◆ Activity ◆
What you should write out is every line from the one containing "Task: Sort by Children Name column arrows" to the end of the data, exactly and with nothing else.

◆ Records to use ◆
- - -

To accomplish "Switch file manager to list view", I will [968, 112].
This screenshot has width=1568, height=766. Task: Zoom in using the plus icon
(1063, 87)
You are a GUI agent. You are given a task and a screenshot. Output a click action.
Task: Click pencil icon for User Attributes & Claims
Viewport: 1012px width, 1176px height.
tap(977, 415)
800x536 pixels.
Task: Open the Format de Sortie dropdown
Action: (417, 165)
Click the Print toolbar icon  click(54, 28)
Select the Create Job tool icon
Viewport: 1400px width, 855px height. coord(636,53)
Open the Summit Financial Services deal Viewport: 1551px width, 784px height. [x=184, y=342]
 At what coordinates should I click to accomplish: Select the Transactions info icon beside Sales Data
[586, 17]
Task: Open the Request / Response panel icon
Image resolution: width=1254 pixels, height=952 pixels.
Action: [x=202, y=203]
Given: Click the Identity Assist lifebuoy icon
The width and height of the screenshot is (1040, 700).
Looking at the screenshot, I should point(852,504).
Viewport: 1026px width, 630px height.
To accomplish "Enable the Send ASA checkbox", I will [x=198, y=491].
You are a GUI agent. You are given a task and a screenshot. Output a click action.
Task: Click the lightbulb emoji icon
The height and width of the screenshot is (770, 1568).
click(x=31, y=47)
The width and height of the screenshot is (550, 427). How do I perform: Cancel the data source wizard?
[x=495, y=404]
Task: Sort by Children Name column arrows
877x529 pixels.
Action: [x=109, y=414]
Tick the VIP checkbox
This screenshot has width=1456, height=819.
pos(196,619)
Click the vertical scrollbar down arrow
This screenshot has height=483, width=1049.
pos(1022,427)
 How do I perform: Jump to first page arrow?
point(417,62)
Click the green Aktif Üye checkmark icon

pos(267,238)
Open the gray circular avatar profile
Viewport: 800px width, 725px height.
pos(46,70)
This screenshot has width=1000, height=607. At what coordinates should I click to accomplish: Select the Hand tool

- - -

◆ Solution to this task ◆
Task: Sort by Children Name column arrows
877x529 pixels.
Action: [x=109, y=414]
Tick the VIP checkbox
This screenshot has width=1456, height=819.
pos(196,619)
Click the vertical scrollbar down arrow
This screenshot has height=483, width=1049.
pos(1022,427)
 How do I perform: Jump to first page arrow?
point(417,62)
Click the green Aktif Üye checkmark icon

pos(267,238)
Open the gray circular avatar profile
Viewport: 800px width, 725px height.
pos(46,70)
This screenshot has width=1000, height=607. At what coordinates should I click to accomplish: Select the Hand tool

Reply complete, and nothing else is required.